There are two aspects that can (and IMHO should, where appropriate) be covered by a namespace documentation:
- What can be found in the namespace?: Namespaces are not arbitrary groupings; the types within one namespace usually have some common theme. This categorization can be described in the namespace comments, for a single namespace identifier is seldom precise and unambiguous enough. In particular if the namespace contains a particular set of types that are meant to work together, the namespace comments are the place where the description how to use the types together should go. (Alternatively, it can inform about what types to instantiate first, or which types are the most important ones in the namespace.)
- What may be placed in the namespace?: If the namespace is meant to be extended by third parties (that add more types to it), the comments should also describe what possible future types the namespace is suitable for, and which ones are not supposed to go in the namespace.

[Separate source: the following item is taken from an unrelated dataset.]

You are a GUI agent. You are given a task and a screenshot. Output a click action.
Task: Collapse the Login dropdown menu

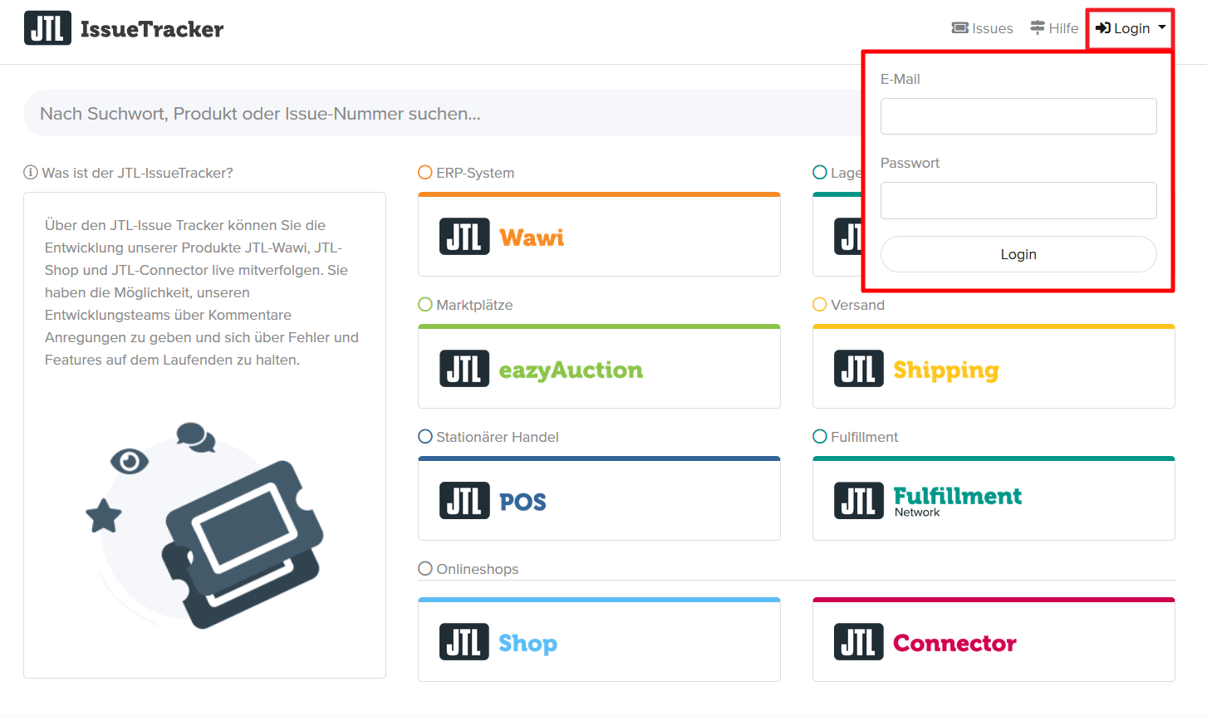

For example, you can point out that the namespace
YourCompany.Text
is meant for types related to string handling, or you can point out that it is only meant for very specific plugin types for something in the YourCompany
namespace. That information cannot be deduced from the namespace name alone.
What's more, if you use some documentation generator that formats the comments into a manual of some sorts (e.g. Sandcastle or NDoc), the namespace page (the one that lists all the types in the namespace) will receive the namespace doc comments as an additional information. Getting a brief overview rather than just a single namespace name and a (possibly very long) list of types can be considered crucial for a good namespace-based documentation.